** Opening MATERIAL FOR THIS TASK block **

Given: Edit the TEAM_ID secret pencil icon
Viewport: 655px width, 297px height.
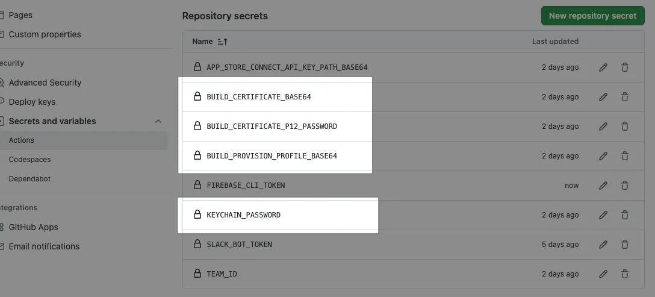Looking at the screenshot, I should click(x=603, y=274).
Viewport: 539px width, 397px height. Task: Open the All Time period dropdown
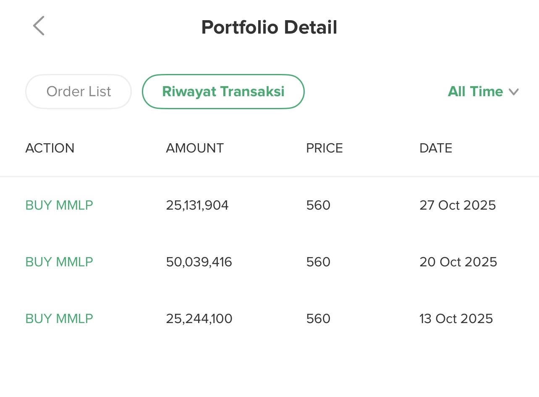click(476, 92)
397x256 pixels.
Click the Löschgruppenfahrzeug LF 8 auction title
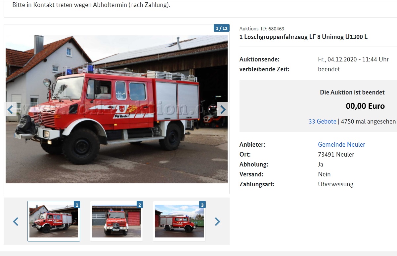coord(303,37)
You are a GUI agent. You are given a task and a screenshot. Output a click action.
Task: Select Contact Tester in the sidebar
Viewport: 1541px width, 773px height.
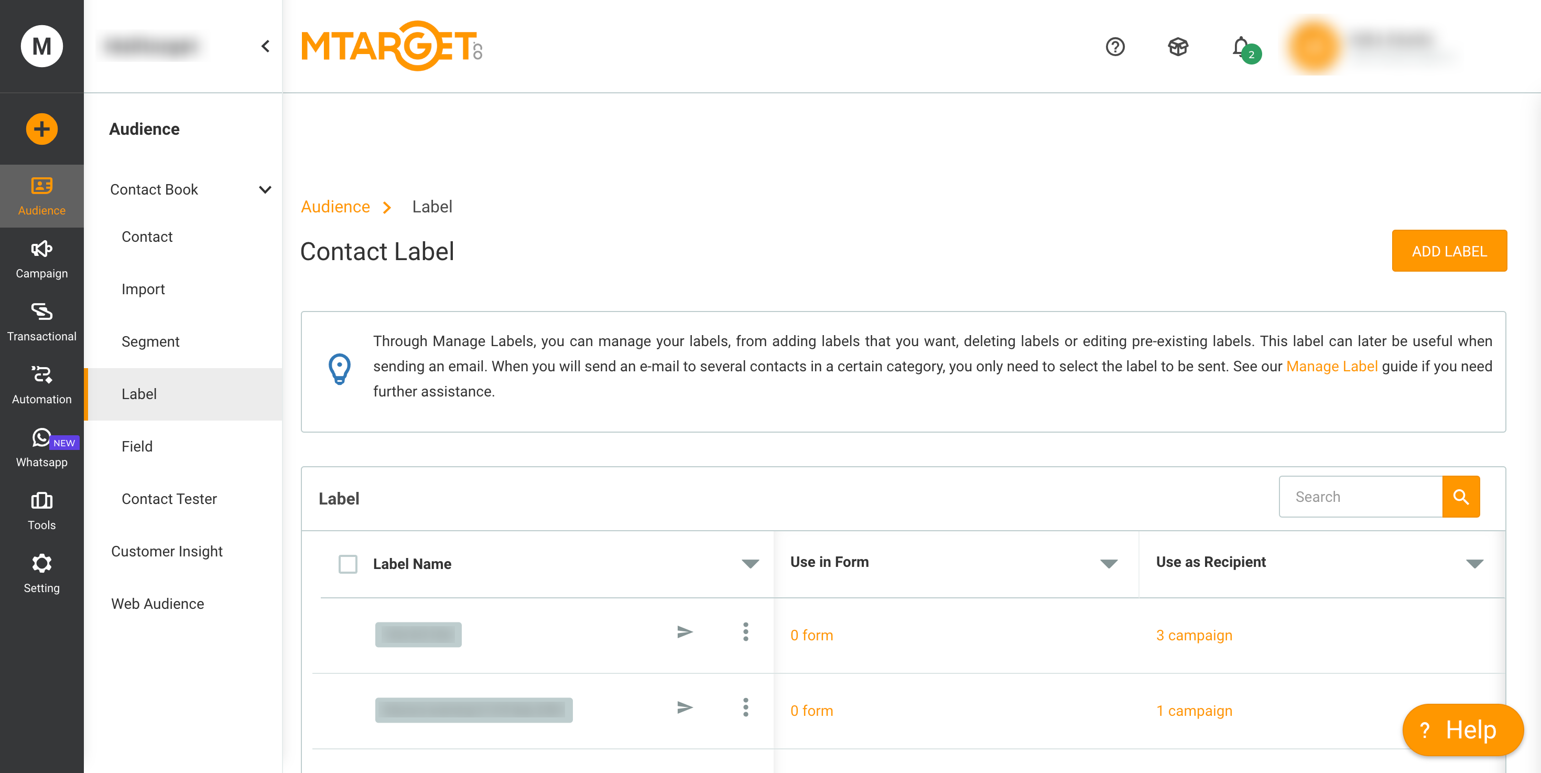[x=169, y=499]
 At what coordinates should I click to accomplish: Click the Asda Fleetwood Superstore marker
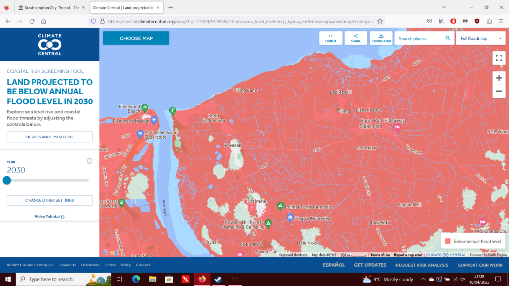tap(140, 134)
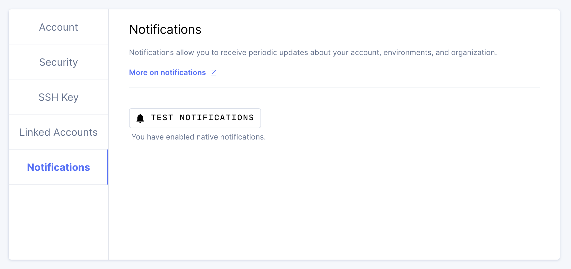
Task: Click the word "TEST" on the button
Action: [162, 118]
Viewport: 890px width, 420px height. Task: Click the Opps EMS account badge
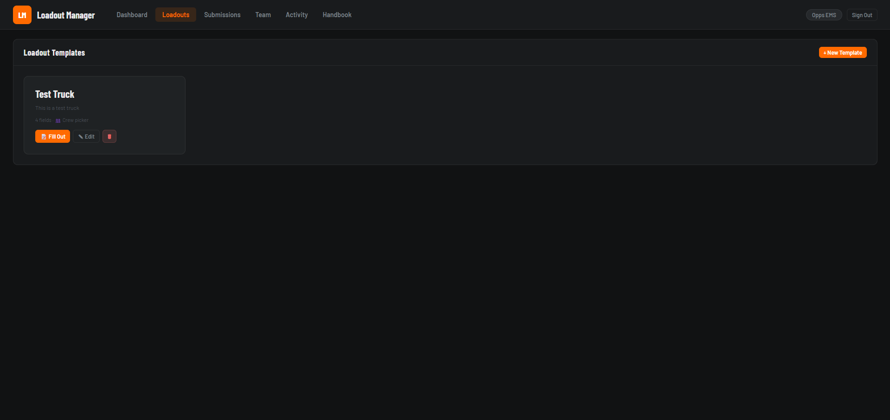point(824,15)
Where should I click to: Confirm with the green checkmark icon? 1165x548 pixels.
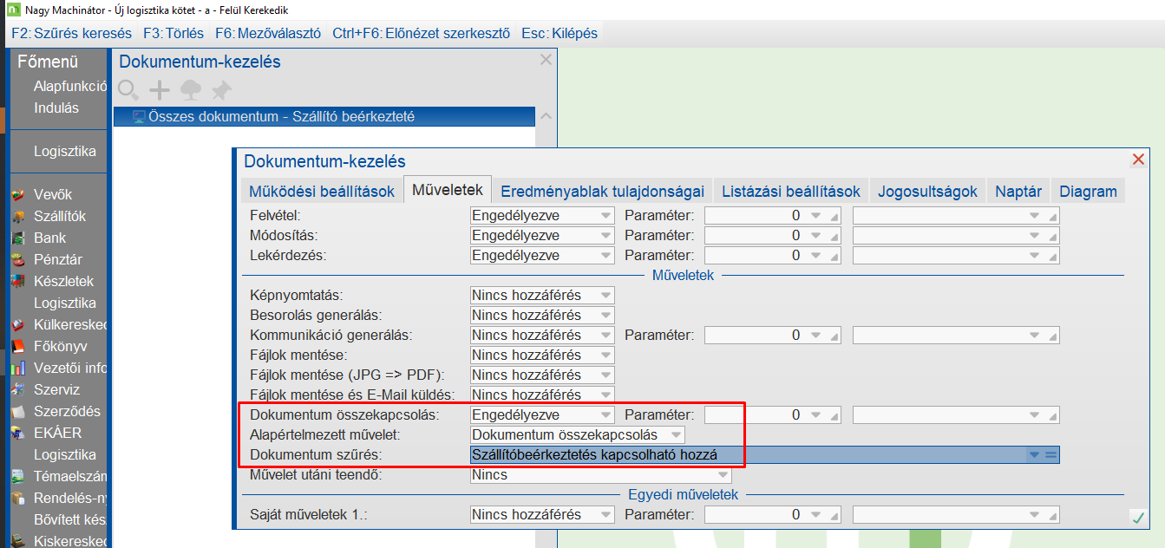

** Closing MATERIAL FOR THIS TASK block **

● PROMPT
Retype the lines exactly as they appear, beginning with the line that contains "Task: Select Contact Tester in the sidebar" and ending with the final line of the entries, and omit the pictures.

● ANSWER SECTION
Task: Select Contact Tester in the sidebar
Viewport: 1541px width, 773px height.
[x=169, y=499]
 At what coordinates should I click to accomplish: Click the Asda Fleetwood Superstore marker
tap(140, 134)
Task: Click the word "TEST" on the button
Action: [162, 118]
Viewport: 890px width, 420px height. Task: Click the Opps EMS account badge
point(824,15)
Where should I click to: Confirm with the green checkmark icon? 1165x548 pixels.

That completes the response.